For years the town government has tried to revive it, in appearance and profitability, and only until recently was it completely shuttered. Now, though operational, it can never be more than a novelty, one step away from a bail-out.
I walk into the sushi restaurant to find I am the only customer. Of course, I choose to eat at off-times, in the mid-afternoon lull between lunch and dinner. But the solitude inside the place fits a pattern.
The only other people in there are the owner and a waitress. How wonderful that we’re alone together. I take a seat by the window, order a few salmon and tuna rolls, and think about how a place I called home for so long is still unknown to me.
A common literary trope is the small town with the big secret. Reality is not as neatly plotted: most towns don’t have one secret but many little ones. One of Riverhead’s secrets is its relentless violence. Don’t read the crime section of the local papers. You’ll find it all on the blotter: drugs, murder, robbery, gangs and their violent hobbies. The Bloods are residents. So is the MS-13 gang, a scourge in many Long Island schools.
Newcomers to the town are warned to avoid certain parts. Don’t go near the train station. Not after dark. Be wary of the courthouse. Stay away from “The Greens”, the locals’ name for a cloistered warren of streets where the gangs practise their trade. (So called because the streets were built on an old golf course.) You always know when you’re in a “bad area”. You begin to see with your gut, not your eyes; and your gut tells you that friendly, productive people don’t linger on street corners in the middle of the afternoon. Your gut also knows the exact point at which too much cracked pavement and overgrown grass mean you’re not welcome.
I pull myself out of this reverie. These secrets are too heavy for such a light meal.

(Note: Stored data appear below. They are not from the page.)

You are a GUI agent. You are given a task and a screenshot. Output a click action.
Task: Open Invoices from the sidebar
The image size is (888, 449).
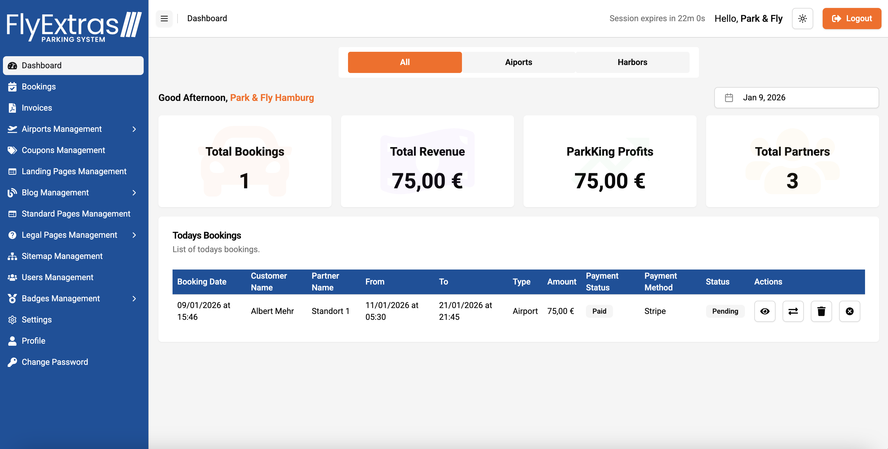[x=37, y=108]
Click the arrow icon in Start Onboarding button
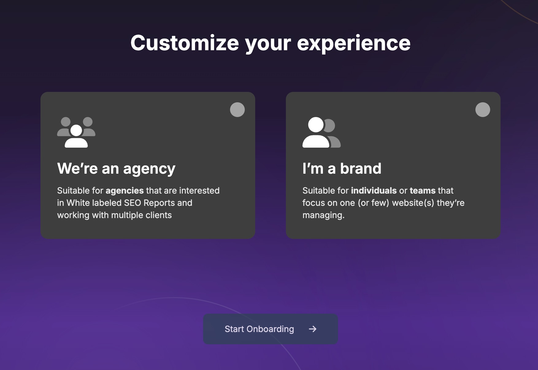This screenshot has width=538, height=370. pos(313,329)

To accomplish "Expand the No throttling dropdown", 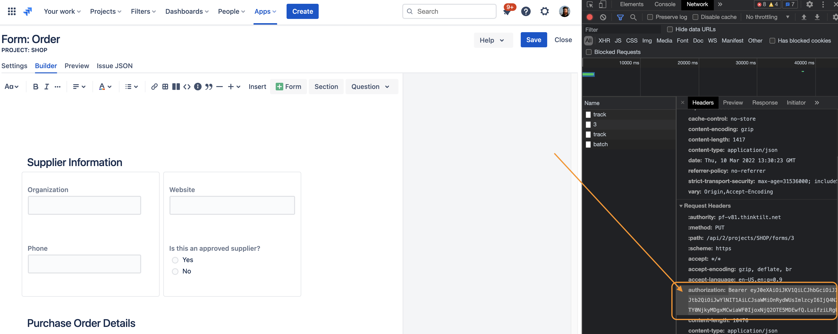I will click(x=767, y=17).
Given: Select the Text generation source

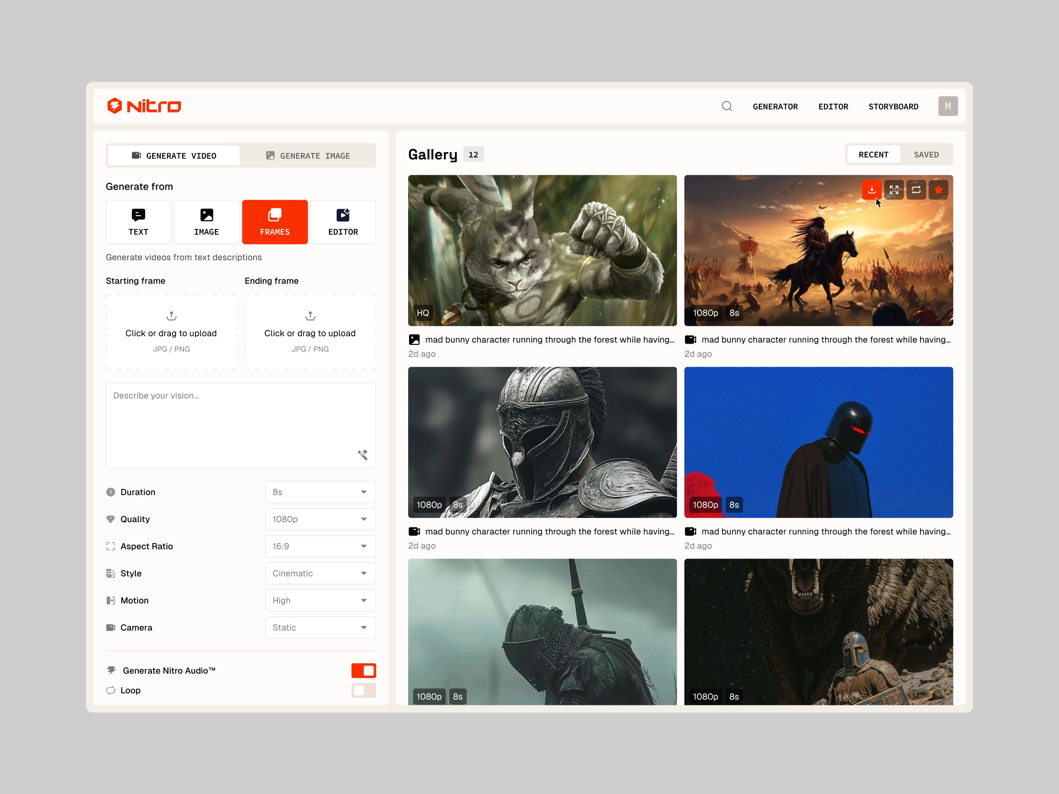Looking at the screenshot, I should 138,222.
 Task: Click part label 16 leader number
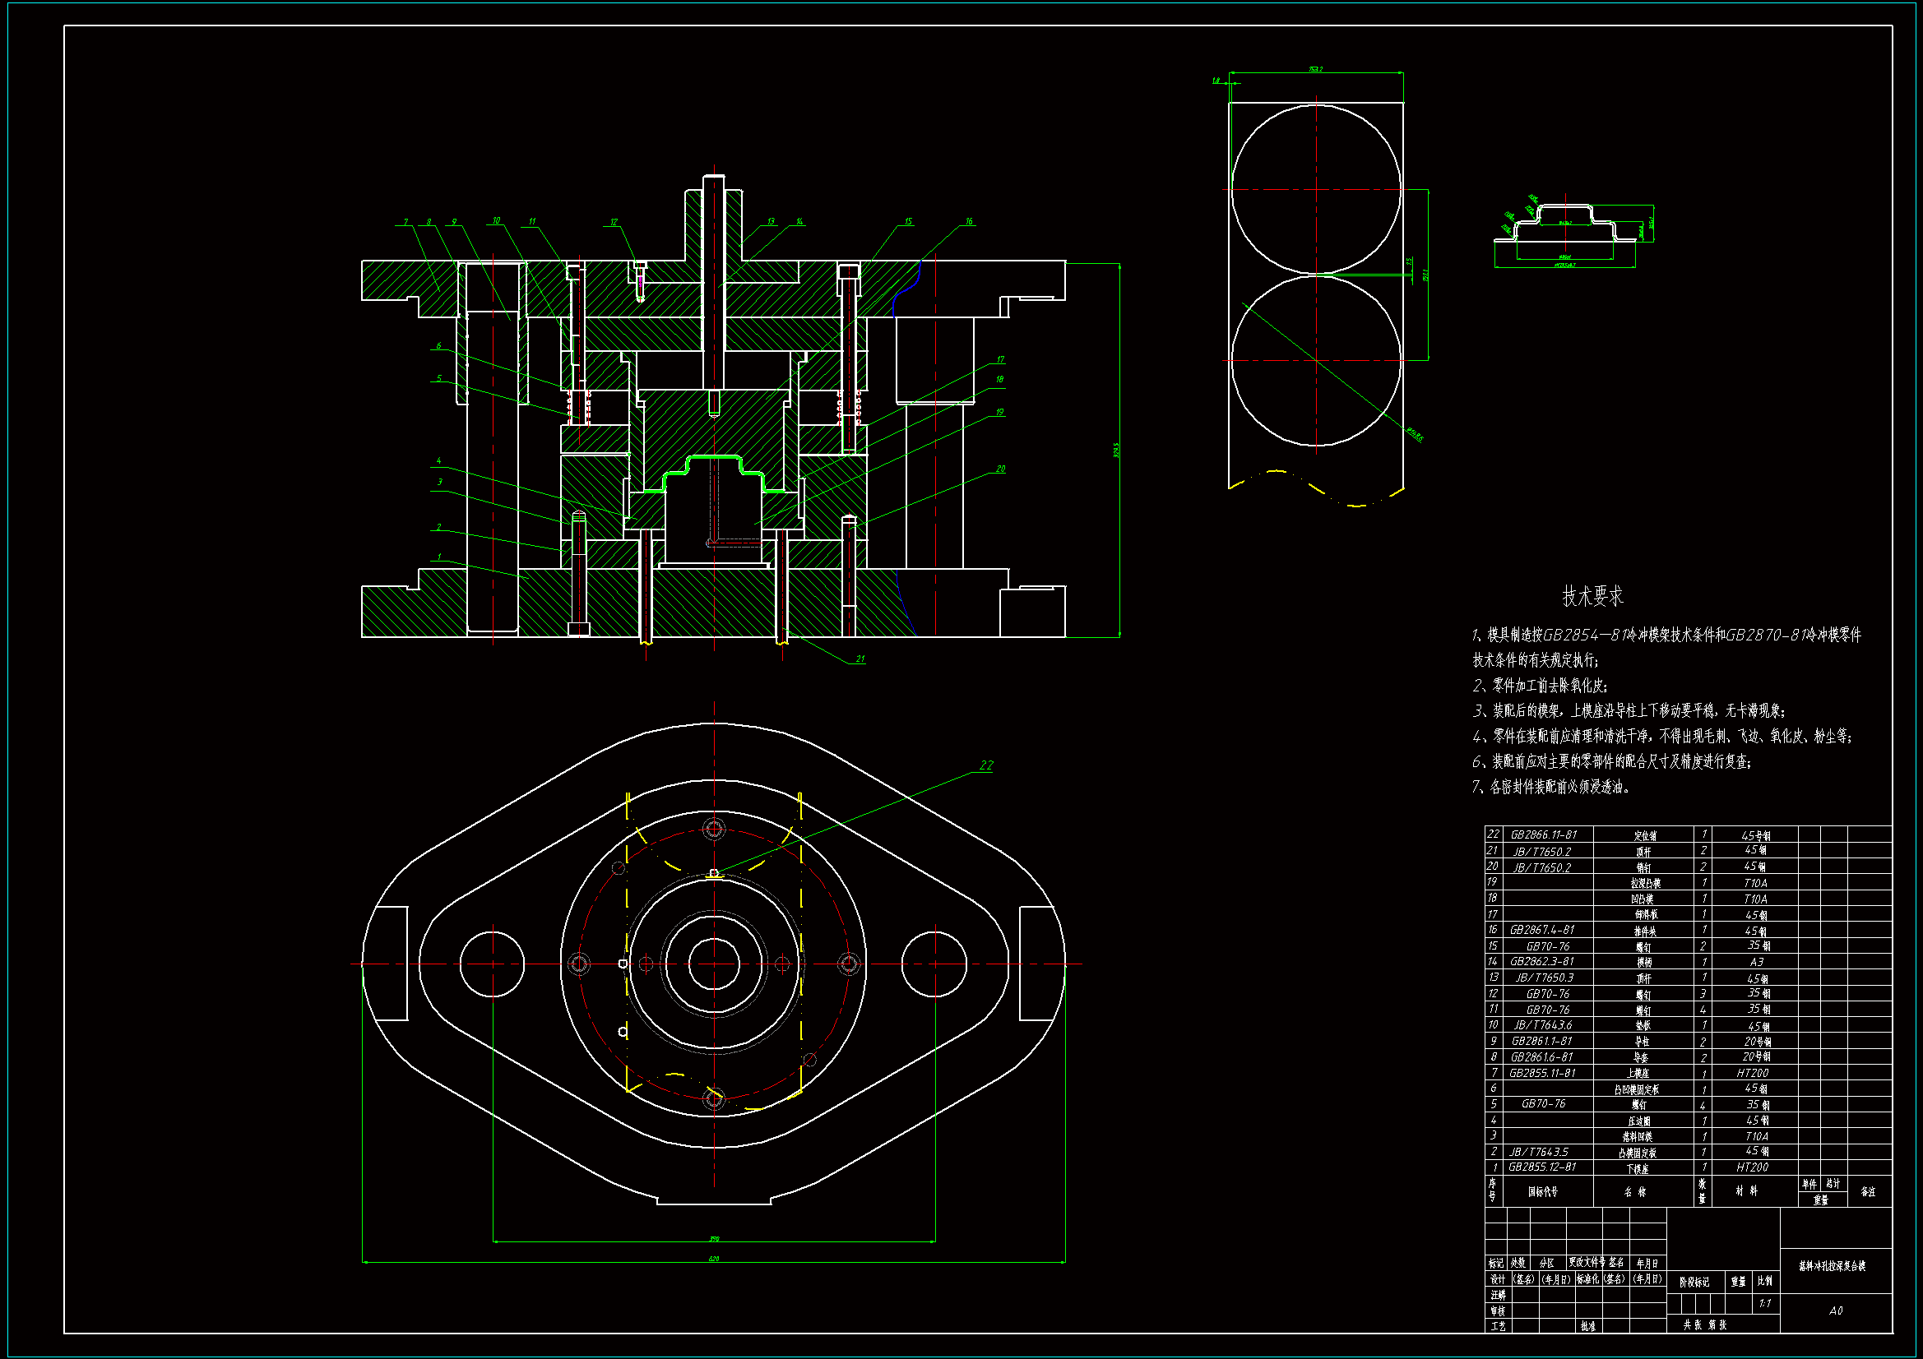pos(969,222)
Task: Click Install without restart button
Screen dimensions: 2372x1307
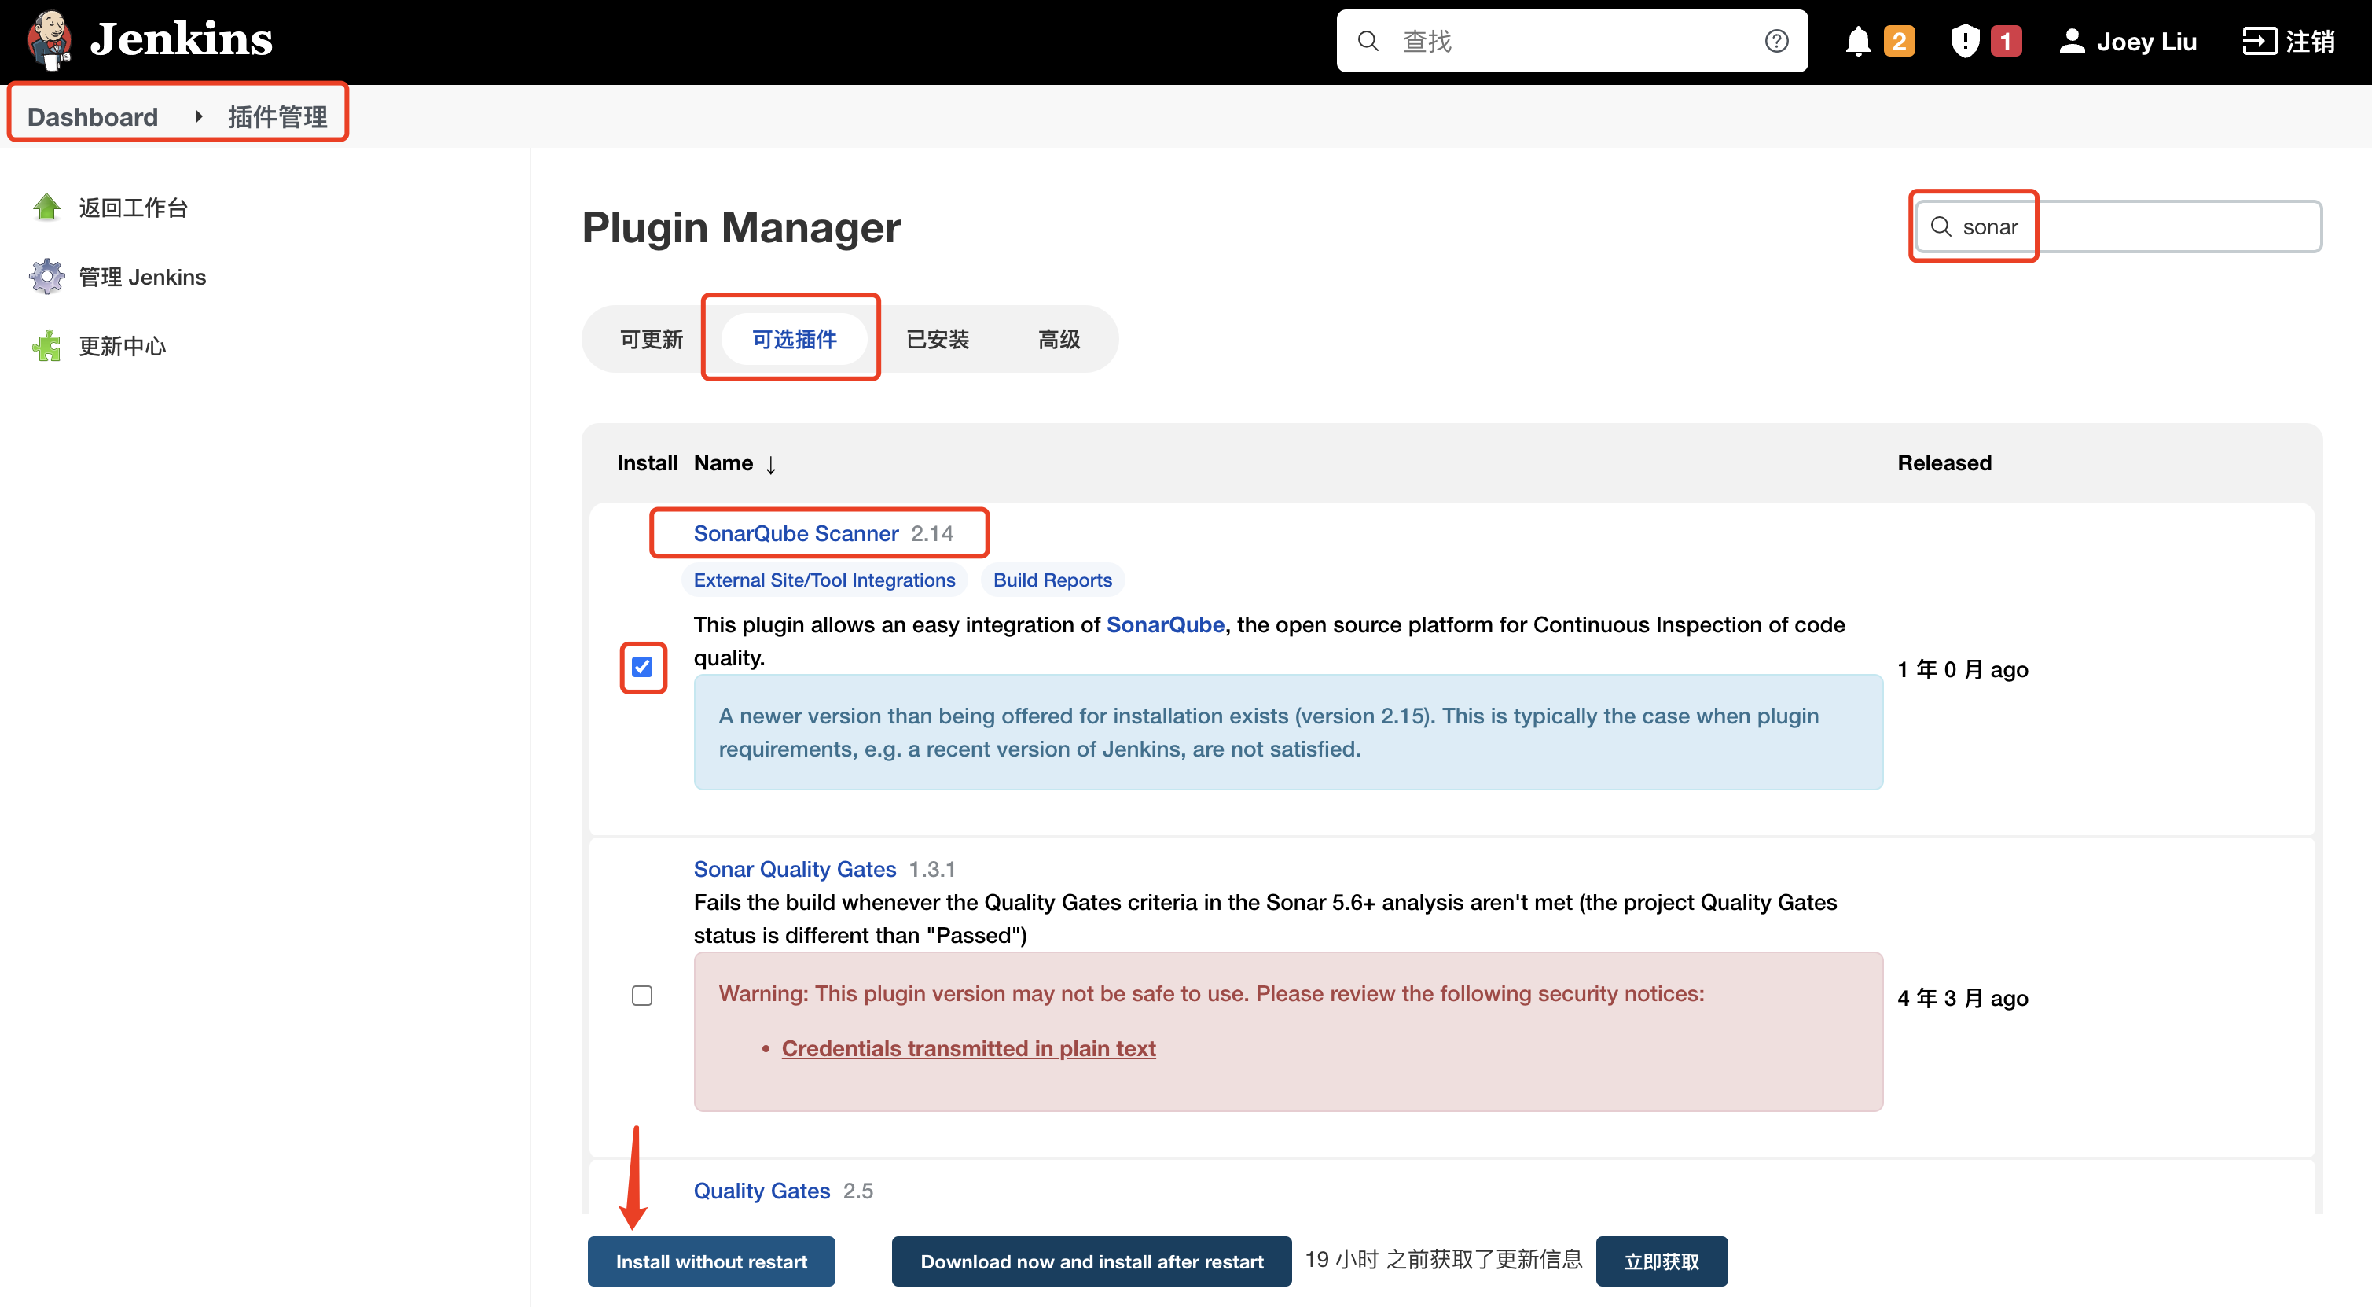Action: click(x=711, y=1261)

After I finish, I approach the owner, folding cloth napkins at a corner table. I thank him for the delicious food. He rises and shakes my hand, and he looks surprised. (If you want to surprise someone, compliment them.) I tell him I remember when his restaurant was a little café, well over a decade ago, when the place was run by two hippyish ladies selling lattes and overpriced “organic” cakes. He laughs, says they were nice enough people but no good at business.
Then he leans in a bit, as if letting me in on another grand secret. “There’s no money in coffee,” he says, his voice enclosed in a whisper.
I suppose he’s right, unless one manages to achieve the breathtaking scalability of a major chain or franchise. But as I hurry back to the car in a sudden December drizzle, again passing the old marquee theatre desperate for relevance, I realise that, in some places, there’s no money in anything.